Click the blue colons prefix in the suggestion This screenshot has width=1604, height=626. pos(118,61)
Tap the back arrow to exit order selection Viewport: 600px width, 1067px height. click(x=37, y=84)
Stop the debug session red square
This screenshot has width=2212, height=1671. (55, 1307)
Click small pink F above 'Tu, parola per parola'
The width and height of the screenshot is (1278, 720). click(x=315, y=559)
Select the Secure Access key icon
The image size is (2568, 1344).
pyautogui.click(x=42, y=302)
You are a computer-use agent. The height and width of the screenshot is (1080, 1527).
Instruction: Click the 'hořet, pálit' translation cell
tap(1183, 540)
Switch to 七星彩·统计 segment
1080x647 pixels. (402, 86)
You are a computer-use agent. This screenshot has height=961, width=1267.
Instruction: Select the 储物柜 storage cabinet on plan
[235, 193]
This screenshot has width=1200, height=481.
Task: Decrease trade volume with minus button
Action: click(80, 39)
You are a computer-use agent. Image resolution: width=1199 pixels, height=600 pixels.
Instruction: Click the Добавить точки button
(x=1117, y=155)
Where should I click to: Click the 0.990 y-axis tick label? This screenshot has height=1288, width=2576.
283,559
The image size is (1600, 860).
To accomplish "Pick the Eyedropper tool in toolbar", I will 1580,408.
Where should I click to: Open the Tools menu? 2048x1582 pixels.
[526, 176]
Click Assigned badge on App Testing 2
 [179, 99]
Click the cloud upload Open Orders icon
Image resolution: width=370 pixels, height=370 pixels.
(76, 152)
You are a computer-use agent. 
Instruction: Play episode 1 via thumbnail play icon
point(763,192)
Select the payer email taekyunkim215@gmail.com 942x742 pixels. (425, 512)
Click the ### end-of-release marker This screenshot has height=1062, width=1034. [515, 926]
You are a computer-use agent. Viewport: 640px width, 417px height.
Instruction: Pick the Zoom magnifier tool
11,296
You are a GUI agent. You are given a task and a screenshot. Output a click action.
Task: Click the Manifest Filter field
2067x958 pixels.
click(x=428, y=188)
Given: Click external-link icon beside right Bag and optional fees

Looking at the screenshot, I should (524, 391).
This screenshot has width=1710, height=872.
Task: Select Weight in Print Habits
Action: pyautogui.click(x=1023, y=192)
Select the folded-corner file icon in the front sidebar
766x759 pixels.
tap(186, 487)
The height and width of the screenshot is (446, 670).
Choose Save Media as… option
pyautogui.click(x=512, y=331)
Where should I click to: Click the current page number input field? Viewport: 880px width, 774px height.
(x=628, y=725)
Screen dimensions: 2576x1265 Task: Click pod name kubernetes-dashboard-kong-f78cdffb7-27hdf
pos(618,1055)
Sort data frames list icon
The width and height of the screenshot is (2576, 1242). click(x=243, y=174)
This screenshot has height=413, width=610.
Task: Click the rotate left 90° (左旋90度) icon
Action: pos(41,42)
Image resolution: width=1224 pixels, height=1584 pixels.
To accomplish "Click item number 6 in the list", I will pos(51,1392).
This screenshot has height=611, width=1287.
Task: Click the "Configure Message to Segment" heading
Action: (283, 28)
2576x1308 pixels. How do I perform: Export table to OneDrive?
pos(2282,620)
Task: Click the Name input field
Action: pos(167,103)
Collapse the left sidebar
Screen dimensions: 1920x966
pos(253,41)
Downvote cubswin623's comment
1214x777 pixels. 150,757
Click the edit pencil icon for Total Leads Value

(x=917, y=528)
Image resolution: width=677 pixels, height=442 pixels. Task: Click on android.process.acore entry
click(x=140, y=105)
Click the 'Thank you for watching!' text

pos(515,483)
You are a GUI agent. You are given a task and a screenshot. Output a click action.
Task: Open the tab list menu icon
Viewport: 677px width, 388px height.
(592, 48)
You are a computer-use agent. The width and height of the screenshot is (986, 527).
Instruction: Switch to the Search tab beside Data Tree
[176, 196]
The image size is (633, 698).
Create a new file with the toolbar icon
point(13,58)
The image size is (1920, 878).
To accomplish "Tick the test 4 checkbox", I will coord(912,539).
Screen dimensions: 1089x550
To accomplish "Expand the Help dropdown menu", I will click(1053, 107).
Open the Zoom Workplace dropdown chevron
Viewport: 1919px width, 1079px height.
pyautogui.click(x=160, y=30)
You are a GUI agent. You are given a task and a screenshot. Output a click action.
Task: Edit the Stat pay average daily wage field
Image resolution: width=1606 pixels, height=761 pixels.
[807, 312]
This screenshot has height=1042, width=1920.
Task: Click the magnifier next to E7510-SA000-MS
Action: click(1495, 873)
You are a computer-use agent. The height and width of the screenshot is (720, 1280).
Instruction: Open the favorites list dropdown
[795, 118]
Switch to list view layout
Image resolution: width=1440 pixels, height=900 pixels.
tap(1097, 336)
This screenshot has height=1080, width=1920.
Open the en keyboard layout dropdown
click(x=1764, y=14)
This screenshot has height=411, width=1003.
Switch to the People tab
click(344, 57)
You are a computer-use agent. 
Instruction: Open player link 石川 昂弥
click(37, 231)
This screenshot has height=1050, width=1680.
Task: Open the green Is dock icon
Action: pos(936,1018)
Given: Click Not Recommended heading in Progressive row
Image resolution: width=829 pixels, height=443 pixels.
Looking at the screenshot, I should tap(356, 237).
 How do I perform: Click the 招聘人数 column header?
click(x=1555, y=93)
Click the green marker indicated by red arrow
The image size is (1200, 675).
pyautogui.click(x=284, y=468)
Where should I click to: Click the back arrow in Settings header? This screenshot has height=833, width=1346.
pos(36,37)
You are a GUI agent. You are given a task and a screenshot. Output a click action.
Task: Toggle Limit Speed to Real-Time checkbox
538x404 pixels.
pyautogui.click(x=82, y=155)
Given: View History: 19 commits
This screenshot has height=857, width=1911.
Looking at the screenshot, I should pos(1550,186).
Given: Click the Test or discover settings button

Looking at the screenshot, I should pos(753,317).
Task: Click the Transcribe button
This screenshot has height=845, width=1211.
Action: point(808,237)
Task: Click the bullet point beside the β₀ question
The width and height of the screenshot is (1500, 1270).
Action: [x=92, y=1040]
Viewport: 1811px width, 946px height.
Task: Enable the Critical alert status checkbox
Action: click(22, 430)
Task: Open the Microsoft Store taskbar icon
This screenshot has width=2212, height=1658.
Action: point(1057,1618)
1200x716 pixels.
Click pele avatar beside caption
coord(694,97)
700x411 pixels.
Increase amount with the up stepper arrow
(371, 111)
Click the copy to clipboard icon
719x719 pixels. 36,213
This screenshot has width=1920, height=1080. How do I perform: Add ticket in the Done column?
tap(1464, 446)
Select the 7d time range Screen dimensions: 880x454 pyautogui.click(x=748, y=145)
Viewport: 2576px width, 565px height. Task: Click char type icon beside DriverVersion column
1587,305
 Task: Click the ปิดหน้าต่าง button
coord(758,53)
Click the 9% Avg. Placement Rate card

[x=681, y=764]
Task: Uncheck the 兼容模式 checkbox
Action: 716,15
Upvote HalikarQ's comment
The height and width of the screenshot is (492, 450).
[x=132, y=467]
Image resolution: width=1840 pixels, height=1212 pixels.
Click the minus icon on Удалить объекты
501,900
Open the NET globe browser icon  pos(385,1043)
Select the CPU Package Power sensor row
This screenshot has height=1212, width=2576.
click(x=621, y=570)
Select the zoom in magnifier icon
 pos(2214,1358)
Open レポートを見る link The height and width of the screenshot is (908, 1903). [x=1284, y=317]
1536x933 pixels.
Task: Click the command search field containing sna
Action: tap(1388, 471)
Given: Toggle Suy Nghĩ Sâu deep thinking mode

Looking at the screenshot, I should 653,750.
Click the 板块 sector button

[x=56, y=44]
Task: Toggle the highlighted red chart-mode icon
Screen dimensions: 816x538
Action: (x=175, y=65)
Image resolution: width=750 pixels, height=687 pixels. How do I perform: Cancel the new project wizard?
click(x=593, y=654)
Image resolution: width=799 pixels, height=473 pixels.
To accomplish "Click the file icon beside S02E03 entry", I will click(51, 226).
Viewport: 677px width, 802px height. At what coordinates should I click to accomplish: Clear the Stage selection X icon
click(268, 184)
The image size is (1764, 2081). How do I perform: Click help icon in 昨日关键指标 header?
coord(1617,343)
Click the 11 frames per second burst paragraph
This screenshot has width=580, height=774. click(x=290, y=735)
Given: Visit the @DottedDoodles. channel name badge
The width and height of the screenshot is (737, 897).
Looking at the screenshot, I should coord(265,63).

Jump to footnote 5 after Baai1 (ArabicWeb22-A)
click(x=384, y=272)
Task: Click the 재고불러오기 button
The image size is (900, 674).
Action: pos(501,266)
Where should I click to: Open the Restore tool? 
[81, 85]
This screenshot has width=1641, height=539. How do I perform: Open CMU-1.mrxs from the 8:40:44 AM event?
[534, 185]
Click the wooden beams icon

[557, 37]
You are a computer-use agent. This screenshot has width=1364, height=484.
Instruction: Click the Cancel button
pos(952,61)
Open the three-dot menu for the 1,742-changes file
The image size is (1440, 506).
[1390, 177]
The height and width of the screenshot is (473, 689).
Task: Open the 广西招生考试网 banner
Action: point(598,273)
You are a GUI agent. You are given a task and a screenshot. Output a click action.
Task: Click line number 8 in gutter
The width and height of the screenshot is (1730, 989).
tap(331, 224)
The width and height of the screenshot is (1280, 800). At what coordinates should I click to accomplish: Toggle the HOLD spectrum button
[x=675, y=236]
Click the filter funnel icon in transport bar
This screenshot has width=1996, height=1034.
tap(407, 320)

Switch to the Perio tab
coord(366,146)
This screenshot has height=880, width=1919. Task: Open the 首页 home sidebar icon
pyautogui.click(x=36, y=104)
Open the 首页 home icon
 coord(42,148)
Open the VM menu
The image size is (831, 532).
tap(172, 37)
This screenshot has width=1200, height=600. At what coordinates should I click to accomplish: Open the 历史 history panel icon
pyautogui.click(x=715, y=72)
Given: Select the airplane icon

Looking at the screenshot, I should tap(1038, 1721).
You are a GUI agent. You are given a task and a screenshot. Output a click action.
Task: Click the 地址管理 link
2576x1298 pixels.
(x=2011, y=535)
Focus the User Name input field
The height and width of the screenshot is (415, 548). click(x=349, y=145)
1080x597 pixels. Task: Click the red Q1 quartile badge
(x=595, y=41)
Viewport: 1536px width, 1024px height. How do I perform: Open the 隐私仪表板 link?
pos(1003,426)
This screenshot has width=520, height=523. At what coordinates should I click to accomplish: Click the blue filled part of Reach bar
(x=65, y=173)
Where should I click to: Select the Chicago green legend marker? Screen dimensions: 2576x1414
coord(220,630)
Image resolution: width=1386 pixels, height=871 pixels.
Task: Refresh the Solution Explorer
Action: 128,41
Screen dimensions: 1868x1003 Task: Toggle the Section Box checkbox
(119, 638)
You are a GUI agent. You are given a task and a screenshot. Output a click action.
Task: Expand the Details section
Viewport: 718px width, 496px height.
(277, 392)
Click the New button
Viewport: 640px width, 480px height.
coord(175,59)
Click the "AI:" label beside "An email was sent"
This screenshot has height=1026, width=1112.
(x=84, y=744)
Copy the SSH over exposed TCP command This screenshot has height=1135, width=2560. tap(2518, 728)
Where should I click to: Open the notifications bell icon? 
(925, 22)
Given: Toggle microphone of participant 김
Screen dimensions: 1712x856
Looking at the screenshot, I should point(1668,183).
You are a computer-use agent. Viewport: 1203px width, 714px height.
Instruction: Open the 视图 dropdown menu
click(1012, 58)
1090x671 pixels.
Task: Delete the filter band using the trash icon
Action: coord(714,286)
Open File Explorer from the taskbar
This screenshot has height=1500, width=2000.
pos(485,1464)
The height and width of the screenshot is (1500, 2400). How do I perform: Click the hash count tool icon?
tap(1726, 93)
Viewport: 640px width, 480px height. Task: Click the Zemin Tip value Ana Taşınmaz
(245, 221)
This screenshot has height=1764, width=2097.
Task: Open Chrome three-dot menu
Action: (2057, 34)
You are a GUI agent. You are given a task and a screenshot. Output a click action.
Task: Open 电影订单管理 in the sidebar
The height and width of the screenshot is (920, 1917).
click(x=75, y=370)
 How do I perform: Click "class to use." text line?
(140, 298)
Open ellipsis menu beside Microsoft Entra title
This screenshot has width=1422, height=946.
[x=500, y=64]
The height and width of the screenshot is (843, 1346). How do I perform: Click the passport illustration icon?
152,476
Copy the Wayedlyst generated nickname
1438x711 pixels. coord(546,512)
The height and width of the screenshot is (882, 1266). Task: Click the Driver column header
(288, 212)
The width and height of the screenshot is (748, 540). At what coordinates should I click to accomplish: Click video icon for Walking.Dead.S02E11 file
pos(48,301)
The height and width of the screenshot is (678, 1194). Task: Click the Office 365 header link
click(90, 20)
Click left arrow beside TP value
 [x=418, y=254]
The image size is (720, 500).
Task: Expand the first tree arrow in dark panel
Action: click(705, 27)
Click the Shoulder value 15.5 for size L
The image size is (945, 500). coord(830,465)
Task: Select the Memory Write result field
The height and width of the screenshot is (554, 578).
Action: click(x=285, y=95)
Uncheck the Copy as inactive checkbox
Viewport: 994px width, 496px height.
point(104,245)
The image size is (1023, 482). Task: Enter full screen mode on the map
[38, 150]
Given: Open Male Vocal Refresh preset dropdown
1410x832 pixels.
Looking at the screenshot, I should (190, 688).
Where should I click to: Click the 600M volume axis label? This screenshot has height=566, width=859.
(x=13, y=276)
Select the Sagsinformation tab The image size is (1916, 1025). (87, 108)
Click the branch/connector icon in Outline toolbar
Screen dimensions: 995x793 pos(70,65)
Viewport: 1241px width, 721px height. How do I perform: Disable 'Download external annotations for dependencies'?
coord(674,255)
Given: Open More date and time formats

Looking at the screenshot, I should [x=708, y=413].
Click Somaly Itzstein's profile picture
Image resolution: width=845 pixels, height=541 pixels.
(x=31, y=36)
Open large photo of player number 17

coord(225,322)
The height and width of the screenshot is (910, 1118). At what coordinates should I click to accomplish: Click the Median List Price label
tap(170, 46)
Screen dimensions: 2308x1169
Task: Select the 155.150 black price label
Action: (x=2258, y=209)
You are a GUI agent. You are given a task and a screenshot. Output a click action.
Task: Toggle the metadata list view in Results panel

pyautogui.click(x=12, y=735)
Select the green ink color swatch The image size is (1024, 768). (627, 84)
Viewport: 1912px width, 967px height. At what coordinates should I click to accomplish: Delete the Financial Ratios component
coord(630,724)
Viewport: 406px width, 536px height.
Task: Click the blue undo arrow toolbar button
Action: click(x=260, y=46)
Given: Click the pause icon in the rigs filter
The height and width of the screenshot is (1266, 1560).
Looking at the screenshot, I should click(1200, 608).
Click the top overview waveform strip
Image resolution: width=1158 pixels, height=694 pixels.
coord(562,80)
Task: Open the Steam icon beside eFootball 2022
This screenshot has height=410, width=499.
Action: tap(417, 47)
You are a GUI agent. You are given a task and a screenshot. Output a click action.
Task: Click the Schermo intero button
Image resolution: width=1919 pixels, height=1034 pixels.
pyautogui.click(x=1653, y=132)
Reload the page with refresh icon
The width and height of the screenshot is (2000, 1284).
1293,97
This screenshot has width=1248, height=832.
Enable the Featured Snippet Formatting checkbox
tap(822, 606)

---------------

● Short problem
Quote the records above word for word, starting at the very beginning and ending with the line that contains "Action: click(80, 39)", including that line.

● Correct result
Click the blue colons prefix in the suggestion This screenshot has width=1604, height=626. pos(118,61)
Tap the back arrow to exit order selection Viewport: 600px width, 1067px height. click(x=37, y=84)
Stop the debug session red square
This screenshot has width=2212, height=1671. (55, 1307)
Click small pink F above 'Tu, parola per parola'
The width and height of the screenshot is (1278, 720). click(x=315, y=559)
Select the Secure Access key icon
The image size is (2568, 1344).
pyautogui.click(x=42, y=302)
You are a computer-use agent. The height and width of the screenshot is (1080, 1527).
Instruction: Click the 'hořet, pálit' translation cell
tap(1183, 540)
Switch to 七星彩·统计 segment
1080x647 pixels. (402, 86)
You are a computer-use agent. This screenshot has height=961, width=1267.
Instruction: Select the 储物柜 storage cabinet on plan
[235, 193]
This screenshot has width=1200, height=481.
Task: Decrease trade volume with minus button
Action: click(80, 39)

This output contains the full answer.